Ça a commencé par un gros préjugé. Mais aussi par une idée. Celle que le roman est le condensé de l’expérience humaine, qu’en le mettant de côté, on se fie trop sur la télé pour nous raconter notre histoire, puis celle des autres, qui nous permettrait de ne pas recommencer les mêmes conneries trop souvent. Ou de comprendre que nous ne sommes pas les premiers à les faire.
Le préjugé, lui? Il s’alimente du fait que les élèves de première année de lycée (environ 15 ans) en France abordent des pans entiers de la culture littéraire que nous n’effleurons pas avant le cégep. Ou même jamais. Il se base sur notre éternel retard, sur notre aversion institutionnalisée pour la culture, pour ce qui apparaît comme inutile pour les futurs travailleurs.
C’est un préjugé qui cherche des coupables et qui veut que les profs qui devraient transmettre la passion de la lecture ne lisent plus eux-mêmes. Qu’ils s’en moquent.
Mais ce qui a commencé par un préjugé et un désagréable complexe du colonisé s’est mué en prise de conscience.
Ou plutôt, il a bifurqué.
Claude Simard, le doyen de la Faculté des sciences de l’éducation de l’Université Laval, même s’il n’attendait pas mon appel, m’attendait pourtant avec une brique et un fanal.
S’il se souvenait du papier assassin que j’ai écrit à propos des étudiants de sa faculté (L’École des nuls, février 2003), il n’en a d’abord rien dit, se contentant de me soumettre une implacable thèse: les nouveaux enseignants sont les héritiers de notre système d’éducation. Ils sont aussi le miroir de notre société. Et surtout, a-t-il insisté: cessons de dévaloriser la profession!
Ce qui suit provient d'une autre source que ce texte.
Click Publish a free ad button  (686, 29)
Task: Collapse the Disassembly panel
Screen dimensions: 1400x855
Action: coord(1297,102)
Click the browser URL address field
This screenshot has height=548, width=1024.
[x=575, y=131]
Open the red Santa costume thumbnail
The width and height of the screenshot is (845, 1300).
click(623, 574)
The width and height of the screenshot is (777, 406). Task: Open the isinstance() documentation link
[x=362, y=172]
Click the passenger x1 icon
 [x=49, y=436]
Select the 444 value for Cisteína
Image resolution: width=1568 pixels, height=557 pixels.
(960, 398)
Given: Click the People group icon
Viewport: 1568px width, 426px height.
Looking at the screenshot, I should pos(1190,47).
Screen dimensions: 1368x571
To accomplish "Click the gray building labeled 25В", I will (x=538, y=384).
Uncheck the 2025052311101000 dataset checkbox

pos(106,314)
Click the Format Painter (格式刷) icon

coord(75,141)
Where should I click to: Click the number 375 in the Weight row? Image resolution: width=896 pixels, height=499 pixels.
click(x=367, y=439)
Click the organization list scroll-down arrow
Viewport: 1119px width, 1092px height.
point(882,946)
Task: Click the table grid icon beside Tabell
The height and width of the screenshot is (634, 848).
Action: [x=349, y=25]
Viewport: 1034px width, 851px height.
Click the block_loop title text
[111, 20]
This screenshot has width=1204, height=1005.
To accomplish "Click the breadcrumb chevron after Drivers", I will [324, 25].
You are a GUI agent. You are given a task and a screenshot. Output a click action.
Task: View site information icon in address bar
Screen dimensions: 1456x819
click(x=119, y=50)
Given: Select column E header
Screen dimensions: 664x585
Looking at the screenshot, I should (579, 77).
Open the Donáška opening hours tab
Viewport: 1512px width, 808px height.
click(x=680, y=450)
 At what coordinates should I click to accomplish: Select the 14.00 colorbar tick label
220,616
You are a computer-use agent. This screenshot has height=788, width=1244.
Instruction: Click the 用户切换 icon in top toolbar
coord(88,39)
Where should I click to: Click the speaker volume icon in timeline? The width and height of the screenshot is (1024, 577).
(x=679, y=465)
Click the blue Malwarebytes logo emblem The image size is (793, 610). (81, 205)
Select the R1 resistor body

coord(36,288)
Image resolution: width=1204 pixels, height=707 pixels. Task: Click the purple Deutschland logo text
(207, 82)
Sauf que c’est plus fort que moi, Monsieur Simard. Dans mon esprit plutôt étroit, un prof devrait être une sorte de mutant, quelque part entre sœur Marguerite, qui m’enseignait en deuxième année, le père de Marcel Pagnol, fier et strict, et Alain Roy, un gars franchement sympathique, mais ferme, qui est presque parvenu à me faire aimer les mathématiques.
Dans le meilleur des mondes, je voudrais des profs assez pédagogues pour comprendre que la pédagogie n’est pas une finalité, et ainsi montrer aux élèves que la littérature peut vous vriller l’estomac comme un épisode de Jackass, peut être aussi tendre qu’une mère, mais pas nécessairement plus complexe que le dernier volet de la série du jeu vidéo Final Fantasy.
Mais on ne peut pas aller à l’envers de tout un climat social, m’a rappelé le doyen Simard.
Par climat social, il entendait sans doute les parents. Ces imbéciles heureux qui veulent voir leurs enfants réussir à tout prix. Même à celui de voir une société adopter la pointe de tarte et le nuage gris comme système de notation.
Et si les chiffres leur font peur, imaginez les mots.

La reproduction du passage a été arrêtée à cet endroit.